--- GIVEN ENTRIES Enclosed Below ---

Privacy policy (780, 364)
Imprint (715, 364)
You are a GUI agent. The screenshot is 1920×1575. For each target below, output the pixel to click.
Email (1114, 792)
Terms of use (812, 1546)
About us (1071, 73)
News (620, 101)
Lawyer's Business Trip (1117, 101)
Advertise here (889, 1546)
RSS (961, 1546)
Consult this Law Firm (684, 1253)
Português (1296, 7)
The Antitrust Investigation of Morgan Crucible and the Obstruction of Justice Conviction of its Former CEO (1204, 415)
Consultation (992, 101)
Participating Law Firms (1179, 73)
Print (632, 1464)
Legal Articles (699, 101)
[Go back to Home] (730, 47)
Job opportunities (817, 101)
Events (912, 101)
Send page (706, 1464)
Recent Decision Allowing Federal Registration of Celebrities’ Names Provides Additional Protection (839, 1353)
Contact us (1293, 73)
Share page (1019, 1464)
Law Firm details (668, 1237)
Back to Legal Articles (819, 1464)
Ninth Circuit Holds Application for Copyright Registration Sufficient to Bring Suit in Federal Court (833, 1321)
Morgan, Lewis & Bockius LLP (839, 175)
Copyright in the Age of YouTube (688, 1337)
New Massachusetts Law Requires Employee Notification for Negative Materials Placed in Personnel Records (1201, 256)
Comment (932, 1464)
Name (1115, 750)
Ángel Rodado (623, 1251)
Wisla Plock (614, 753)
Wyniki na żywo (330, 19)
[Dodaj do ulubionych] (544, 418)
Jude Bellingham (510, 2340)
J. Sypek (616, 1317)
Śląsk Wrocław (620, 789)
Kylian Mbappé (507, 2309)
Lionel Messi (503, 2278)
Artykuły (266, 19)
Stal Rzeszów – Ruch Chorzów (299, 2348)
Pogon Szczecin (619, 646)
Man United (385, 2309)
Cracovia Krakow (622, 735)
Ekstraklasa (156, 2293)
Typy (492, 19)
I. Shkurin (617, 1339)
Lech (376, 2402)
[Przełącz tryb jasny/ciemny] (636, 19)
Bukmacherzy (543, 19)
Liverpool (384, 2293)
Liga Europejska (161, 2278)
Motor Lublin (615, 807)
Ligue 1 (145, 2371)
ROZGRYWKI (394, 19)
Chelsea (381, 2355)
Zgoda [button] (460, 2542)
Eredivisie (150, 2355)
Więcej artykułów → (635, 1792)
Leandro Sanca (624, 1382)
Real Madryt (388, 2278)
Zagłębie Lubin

--- End of Enclosed GIVEN ENTRIES ---

▸ **WORK TO BE COMPLETED**
Starting at the line that contains "Wyniki na żywo (330, 19)" and stopping after the line that contains "Liverpool (384, 2293)", write out every line exactly as it appears above, and no other line.

▸ **EXERCISE ANSWER**
Wyniki na żywo (330, 19)
[Dodaj do ulubionych] (544, 418)
Jude Bellingham (510, 2340)
J. Sypek (616, 1317)
Śląsk Wrocław (620, 789)
Kylian Mbappé (507, 2309)
Lionel Messi (503, 2278)
Artykuły (266, 19)
Stal Rzeszów – Ruch Chorzów (299, 2348)
Pogon Szczecin (619, 646)
Man United (385, 2309)
Cracovia Krakow (622, 735)
Ekstraklasa (156, 2293)
Typy (492, 19)
I. Shkurin (617, 1339)
Lech (376, 2402)
[Przełącz tryb jasny/ciemny] (636, 19)
Bukmacherzy (543, 19)
Liverpool (384, 2293)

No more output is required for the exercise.